- _Problem_
Copy the rows below character for character, keeping every line as it appears.

☆ ☆ ☆ ☆

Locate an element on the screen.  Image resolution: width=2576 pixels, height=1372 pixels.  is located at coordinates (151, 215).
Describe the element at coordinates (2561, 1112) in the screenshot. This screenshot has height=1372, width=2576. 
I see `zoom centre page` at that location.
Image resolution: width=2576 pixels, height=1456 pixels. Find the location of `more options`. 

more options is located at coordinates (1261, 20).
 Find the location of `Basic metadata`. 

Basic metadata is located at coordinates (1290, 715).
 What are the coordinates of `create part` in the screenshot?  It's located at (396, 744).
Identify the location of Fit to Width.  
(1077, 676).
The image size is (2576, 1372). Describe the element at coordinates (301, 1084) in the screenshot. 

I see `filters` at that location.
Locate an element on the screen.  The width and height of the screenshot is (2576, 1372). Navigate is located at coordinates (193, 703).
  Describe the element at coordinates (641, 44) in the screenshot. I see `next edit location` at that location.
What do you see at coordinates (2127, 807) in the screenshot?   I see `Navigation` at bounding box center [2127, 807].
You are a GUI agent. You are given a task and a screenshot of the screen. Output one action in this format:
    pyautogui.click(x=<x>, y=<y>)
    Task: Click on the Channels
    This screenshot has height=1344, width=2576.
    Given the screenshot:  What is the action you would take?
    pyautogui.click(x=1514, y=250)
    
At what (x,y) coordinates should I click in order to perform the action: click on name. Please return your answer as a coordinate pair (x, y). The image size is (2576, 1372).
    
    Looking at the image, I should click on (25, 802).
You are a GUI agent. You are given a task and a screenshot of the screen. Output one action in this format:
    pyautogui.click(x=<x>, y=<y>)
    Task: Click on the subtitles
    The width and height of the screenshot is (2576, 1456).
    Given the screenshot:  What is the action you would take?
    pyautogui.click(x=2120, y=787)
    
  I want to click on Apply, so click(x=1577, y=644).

☆ ☆ ☆ ☆

- _Answer for the task_
Locate an element on the screen.  Image resolution: width=2576 pixels, height=1372 pixels.  is located at coordinates (151, 215).
Describe the element at coordinates (2561, 1112) in the screenshot. This screenshot has height=1372, width=2576. 
I see `zoom centre page` at that location.
Image resolution: width=2576 pixels, height=1456 pixels. Find the location of `more options`. 

more options is located at coordinates (1261, 20).
 Find the location of `Basic metadata`. 

Basic metadata is located at coordinates (1290, 715).
 What are the coordinates of `create part` in the screenshot?  It's located at (396, 744).
Identify the location of Fit to Width.  
(1077, 676).
The image size is (2576, 1372). Describe the element at coordinates (301, 1084) in the screenshot. 

I see `filters` at that location.
Locate an element on the screen.  The width and height of the screenshot is (2576, 1372). Navigate is located at coordinates (193, 703).
  Describe the element at coordinates (641, 44) in the screenshot. I see `next edit location` at that location.
What do you see at coordinates (2127, 807) in the screenshot?   I see `Navigation` at bounding box center [2127, 807].
You are a GUI agent. You are given a task and a screenshot of the screen. Output one action in this format:
    pyautogui.click(x=<x>, y=<y>)
    Task: Click on the Channels
    This screenshot has height=1344, width=2576.
    Given the screenshot:  What is the action you would take?
    pyautogui.click(x=1514, y=250)
    
At what (x,y) coordinates should I click in order to perform the action: click on name. Please return your answer as a coordinate pair (x, y). The image size is (2576, 1372).
    
    Looking at the image, I should click on (25, 802).
You are a GUI agent. You are given a task and a screenshot of the screen. Output one action in this format:
    pyautogui.click(x=<x>, y=<y>)
    Task: Click on the subtitles
    The width and height of the screenshot is (2576, 1456).
    Given the screenshot:  What is the action you would take?
    pyautogui.click(x=2120, y=787)
    
  I want to click on Apply, so click(x=1577, y=644).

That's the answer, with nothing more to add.